Check every line of the material below, and show those that contain "agent".

SOURCE MATERIAL:
================

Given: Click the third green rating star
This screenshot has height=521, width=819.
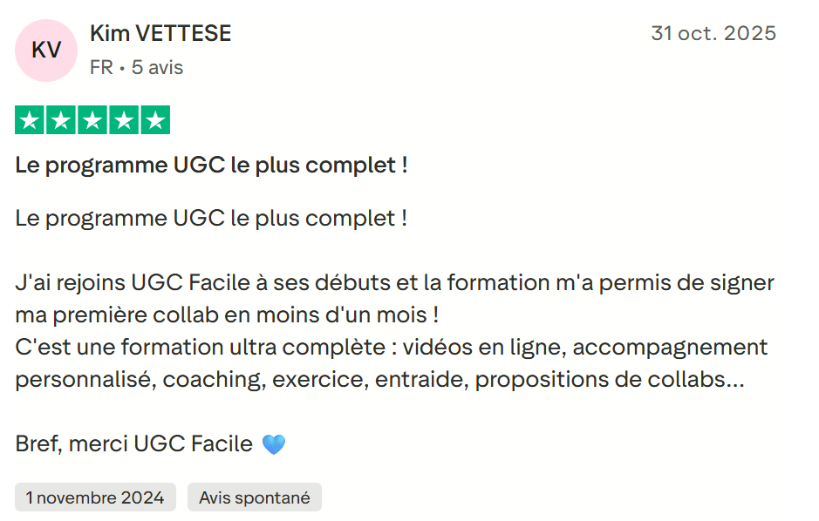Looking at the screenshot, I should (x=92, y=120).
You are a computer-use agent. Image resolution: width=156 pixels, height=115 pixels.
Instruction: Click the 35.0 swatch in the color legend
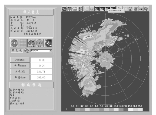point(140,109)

================

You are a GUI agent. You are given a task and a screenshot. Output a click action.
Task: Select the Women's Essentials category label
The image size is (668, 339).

================

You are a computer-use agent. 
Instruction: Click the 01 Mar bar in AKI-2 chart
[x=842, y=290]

================

SOLVED EXERCISE:
You are a computer-use agent. Image resolution: width=156 pixels, height=115 pixels.
You are a GUI agent. You are given a task and a screenshot. Output a click action.
You are a computer-use agent. 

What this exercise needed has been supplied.